Entries supplied START

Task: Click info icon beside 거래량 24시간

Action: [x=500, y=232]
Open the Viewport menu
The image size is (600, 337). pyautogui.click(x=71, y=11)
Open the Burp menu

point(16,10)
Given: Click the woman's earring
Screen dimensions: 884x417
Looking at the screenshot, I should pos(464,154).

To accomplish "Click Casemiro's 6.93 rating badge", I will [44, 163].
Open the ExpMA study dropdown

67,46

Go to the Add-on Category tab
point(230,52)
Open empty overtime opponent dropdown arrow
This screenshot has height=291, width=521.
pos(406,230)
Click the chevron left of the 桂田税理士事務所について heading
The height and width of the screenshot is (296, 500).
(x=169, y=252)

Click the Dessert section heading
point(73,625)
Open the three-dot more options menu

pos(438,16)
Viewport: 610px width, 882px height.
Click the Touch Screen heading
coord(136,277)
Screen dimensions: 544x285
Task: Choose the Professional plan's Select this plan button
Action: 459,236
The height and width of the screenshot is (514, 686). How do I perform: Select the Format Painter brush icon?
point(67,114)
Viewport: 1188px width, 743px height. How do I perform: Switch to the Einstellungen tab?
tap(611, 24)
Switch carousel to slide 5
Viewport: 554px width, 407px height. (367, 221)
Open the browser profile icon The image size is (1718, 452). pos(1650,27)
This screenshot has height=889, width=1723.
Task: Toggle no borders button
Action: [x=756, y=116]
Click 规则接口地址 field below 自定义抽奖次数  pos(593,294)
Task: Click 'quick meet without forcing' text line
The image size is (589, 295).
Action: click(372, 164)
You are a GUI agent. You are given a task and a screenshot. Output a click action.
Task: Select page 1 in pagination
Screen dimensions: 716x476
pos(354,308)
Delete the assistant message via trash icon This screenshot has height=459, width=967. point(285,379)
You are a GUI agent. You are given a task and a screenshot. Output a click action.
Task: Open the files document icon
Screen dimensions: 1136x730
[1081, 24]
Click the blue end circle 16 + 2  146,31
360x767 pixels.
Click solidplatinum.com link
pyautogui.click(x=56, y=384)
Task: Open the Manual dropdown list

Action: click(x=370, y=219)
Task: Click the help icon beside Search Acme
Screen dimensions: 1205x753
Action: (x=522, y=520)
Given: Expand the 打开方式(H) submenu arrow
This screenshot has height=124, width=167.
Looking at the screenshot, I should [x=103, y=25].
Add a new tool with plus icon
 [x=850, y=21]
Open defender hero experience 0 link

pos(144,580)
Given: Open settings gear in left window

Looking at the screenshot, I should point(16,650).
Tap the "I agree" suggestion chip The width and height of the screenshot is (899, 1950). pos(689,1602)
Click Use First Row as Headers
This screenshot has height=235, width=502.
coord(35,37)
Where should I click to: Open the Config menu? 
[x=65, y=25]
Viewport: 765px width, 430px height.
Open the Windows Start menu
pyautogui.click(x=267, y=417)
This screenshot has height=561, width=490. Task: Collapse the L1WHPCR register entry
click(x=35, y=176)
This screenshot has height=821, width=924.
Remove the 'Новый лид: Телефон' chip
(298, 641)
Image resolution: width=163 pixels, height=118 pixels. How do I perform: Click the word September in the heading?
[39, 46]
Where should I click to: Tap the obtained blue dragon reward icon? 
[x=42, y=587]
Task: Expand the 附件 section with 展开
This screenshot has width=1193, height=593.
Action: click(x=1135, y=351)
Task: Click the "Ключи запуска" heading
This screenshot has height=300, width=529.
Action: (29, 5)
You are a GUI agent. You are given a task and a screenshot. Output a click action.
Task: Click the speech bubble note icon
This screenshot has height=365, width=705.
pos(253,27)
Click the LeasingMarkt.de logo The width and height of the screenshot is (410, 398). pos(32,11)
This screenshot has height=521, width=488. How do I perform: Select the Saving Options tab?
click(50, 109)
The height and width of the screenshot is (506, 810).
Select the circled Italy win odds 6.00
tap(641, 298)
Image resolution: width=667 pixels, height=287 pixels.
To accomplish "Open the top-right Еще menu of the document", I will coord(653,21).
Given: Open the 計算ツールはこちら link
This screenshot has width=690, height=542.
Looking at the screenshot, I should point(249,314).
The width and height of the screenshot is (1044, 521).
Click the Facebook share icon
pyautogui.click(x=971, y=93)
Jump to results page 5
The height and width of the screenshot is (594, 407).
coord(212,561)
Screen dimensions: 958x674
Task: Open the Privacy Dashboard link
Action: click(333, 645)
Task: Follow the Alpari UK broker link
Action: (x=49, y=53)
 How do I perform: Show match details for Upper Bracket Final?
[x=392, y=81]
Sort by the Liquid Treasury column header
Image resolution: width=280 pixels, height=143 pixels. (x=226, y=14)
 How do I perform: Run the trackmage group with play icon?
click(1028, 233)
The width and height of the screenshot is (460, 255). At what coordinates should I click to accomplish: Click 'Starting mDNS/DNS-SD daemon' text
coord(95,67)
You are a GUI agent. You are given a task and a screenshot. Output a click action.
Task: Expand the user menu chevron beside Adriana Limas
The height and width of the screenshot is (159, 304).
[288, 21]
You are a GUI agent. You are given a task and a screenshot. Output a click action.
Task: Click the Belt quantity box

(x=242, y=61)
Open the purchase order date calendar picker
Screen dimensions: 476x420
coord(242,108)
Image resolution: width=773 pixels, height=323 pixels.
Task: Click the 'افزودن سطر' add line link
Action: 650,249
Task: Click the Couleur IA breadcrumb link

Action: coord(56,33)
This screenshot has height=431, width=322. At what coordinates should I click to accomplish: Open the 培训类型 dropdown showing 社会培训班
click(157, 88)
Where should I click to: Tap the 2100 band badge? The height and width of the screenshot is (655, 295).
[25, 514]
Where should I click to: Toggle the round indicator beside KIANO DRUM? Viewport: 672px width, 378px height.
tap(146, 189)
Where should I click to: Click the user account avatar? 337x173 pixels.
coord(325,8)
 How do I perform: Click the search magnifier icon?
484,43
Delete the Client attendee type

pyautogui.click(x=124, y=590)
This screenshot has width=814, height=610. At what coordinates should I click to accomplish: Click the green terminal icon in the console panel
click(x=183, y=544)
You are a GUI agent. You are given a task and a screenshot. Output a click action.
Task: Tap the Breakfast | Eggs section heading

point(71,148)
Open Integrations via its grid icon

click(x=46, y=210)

Entries supplied END

Quote, word for word, every line from the top of the entries through the line that holds "Given: Click the woman's earring".

** Exercise output **
Task: Click info icon beside 거래량 24시간

Action: [x=500, y=232]
Open the Viewport menu
The image size is (600, 337). pyautogui.click(x=71, y=11)
Open the Burp menu

point(16,10)
Given: Click the woman's earring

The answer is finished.